In the meantime she can't afford to pay rent. I don't want to evict. What are my options? Any other landlords on here had a similar issue?


----------



## sags (May 15, 2010)

The tenant can apply for social benefits (Ontario Works in Ontario) until the EI benefits arrive, but the money will have to be paid back when EI benefits arrive.

http://www.cleo.on.ca/en/publications/emplns/can-i-apply-social-assistance-welfare-while-i-wait-ei


----------



## Rusty O'Toole (Feb 1, 2012)

It's up to her to pay the rent. It is not up to you to pay it for her. You need to make this clear.


----------



## Just a Guy (Mar 27, 2012)

It's a slippery slope, once they get behind, they rarely catch up and usually wind up owing you a lot more by the time you do evict. I've found generally that, the more rope you give them, the faster they hang themselves.

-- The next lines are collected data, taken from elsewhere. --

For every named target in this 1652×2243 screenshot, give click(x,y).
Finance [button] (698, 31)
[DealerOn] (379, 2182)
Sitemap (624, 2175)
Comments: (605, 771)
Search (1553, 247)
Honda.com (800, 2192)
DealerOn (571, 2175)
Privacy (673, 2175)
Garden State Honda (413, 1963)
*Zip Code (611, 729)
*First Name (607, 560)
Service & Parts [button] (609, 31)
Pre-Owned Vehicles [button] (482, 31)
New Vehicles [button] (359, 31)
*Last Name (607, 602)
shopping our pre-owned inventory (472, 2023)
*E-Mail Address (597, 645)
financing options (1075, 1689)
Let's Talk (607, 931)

That being said, most provinces have special programs which give a one time emergency rent payment or something similar if they need it. If they can't be bothered to look into it and find it, they aren't likely to work very hard to pay you in the future either.


----------



## Mortgage u/w (Feb 6, 2014)

Agree with all the previous posts. 

If tenant is not willing to find nor have any other means to pay rent, I would evict immediately. If you have a good relationship and trust your tenant, then you can work something out such as half rent payment the next couple of months and once they are back to work, they pay more each month to catch up. BUT, this is a risky alternative especially if you don't know your tenant.


----------



## OptsyEagle (Nov 29, 2009)

You can be a successful landlord or you can be a nice guy. It's your choice.

If you give in now, you will be asked to give in later, even when she gets back to work. Lower income people have a tendency to have a little more need for money then what their supply of money will provide. It is not every week or every month but for most it will be at least a few times a year. During these times, it is not that they had no money, it is that, in their opinion, they needed more then they earned. They will then look for the MOST SYMPATHETIC ear to help them during these times. Can they get food at the grocery store and pay them later. No, they are not very sympathetic. Can they get gas in their car and pay them later. No, they are not very sympathetic. Can they get their apartment and pay them later. Maybe, he's very sympathetic. A real nice guy.

My point is that all the other people got paid, why not you. Because you want to be a nice guy.


----------



## Bowzer (Feb 25, 2015)

I hate to admit this, but back in the day I knew exactly how late I could pay my rent, just how far I could push it, what letter would show up when. 

I wasn't trying to be a jerk, I was broke, so it was "Peter to Paul" time, and my rent was one of those things I learned to game. It was survival. 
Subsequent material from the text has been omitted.